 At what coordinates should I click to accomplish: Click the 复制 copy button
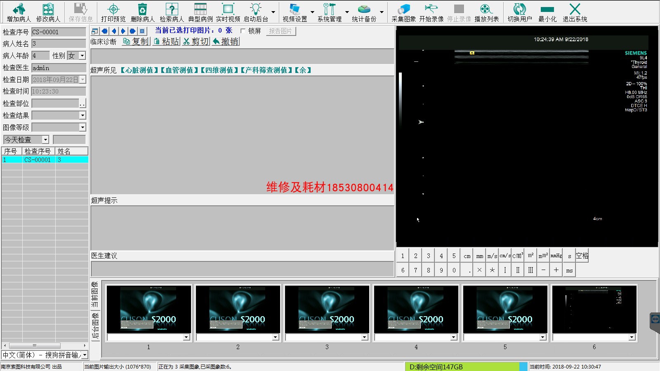click(136, 42)
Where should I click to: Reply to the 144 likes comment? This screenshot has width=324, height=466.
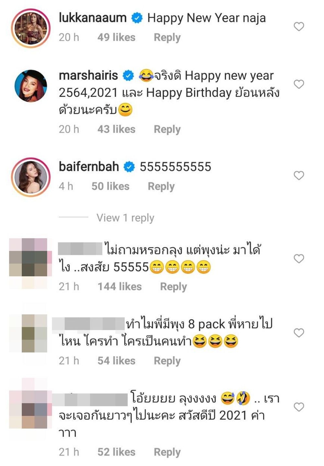[x=173, y=286]
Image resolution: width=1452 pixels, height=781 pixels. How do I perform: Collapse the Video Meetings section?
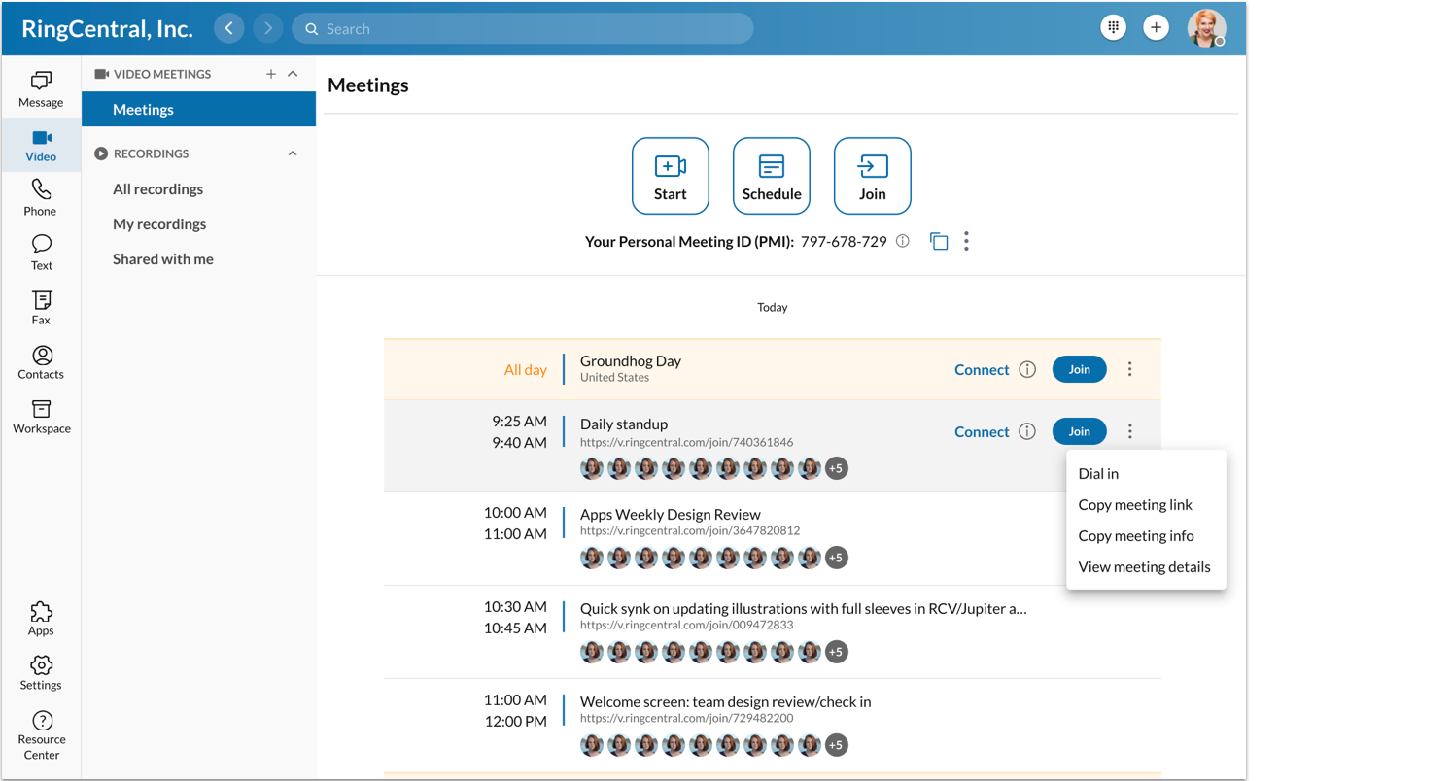point(293,74)
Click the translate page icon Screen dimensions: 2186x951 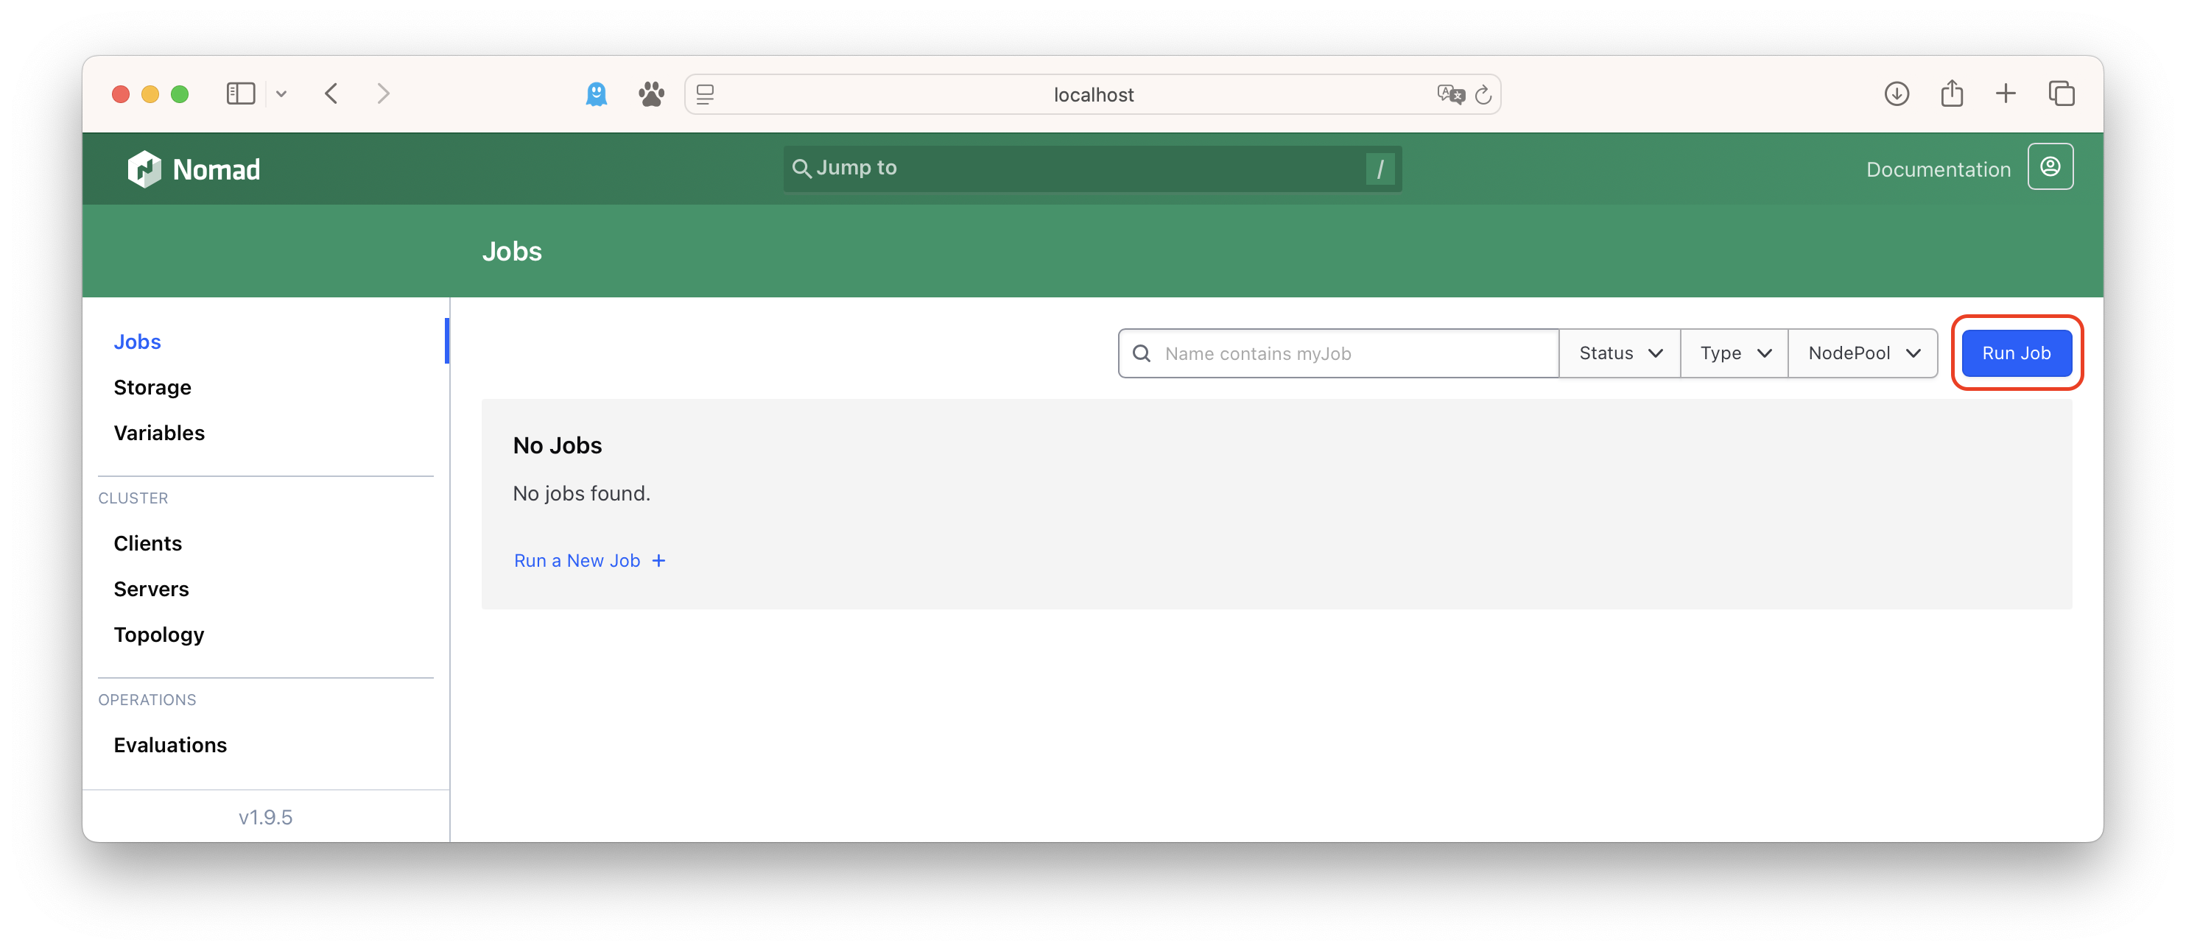point(1450,95)
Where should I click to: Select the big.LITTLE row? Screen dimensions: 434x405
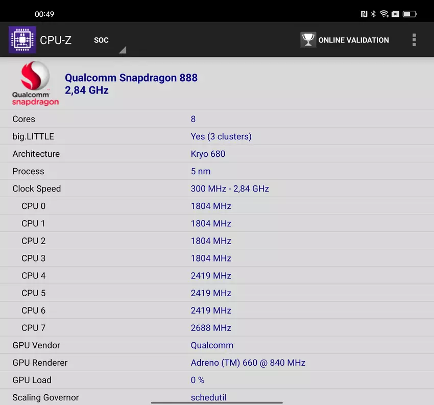click(x=217, y=136)
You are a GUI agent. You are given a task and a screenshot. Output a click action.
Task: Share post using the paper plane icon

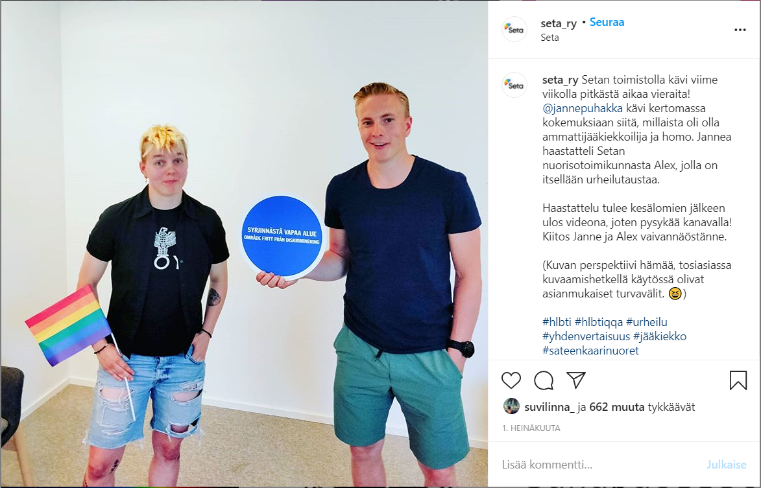pyautogui.click(x=576, y=380)
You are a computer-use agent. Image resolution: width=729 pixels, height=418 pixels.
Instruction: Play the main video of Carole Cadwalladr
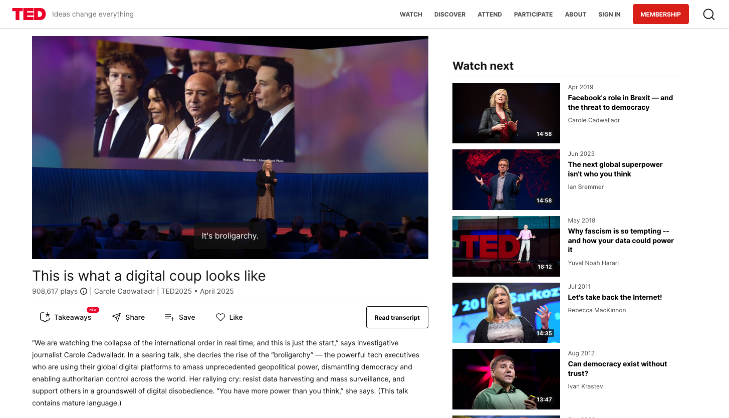point(230,147)
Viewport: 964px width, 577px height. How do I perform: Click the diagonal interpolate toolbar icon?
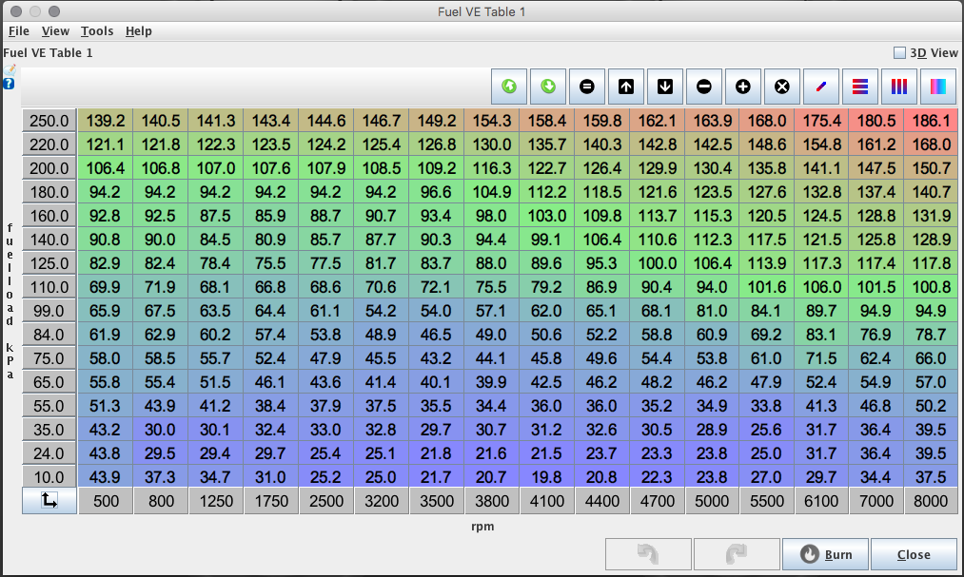(821, 87)
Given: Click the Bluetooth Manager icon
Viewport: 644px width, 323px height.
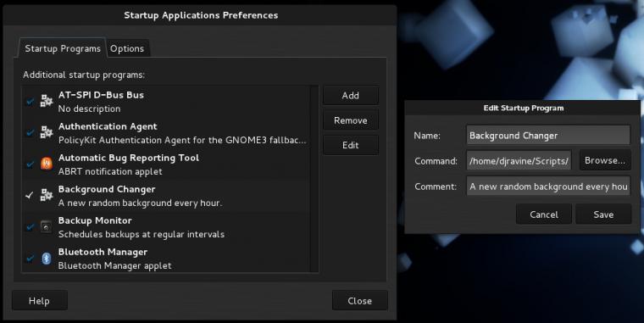Looking at the screenshot, I should [x=46, y=258].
====
Show each line of the items above that contains the string "pixels", copied in full. Case counts, so match only that exact capitalization.

Image resolution: width=1452 pixels, height=781 pixels. How do I perform: Collapse the Video Meetings section?
You are a computer-use agent. Image resolution: width=729 pixels, height=418 pixels.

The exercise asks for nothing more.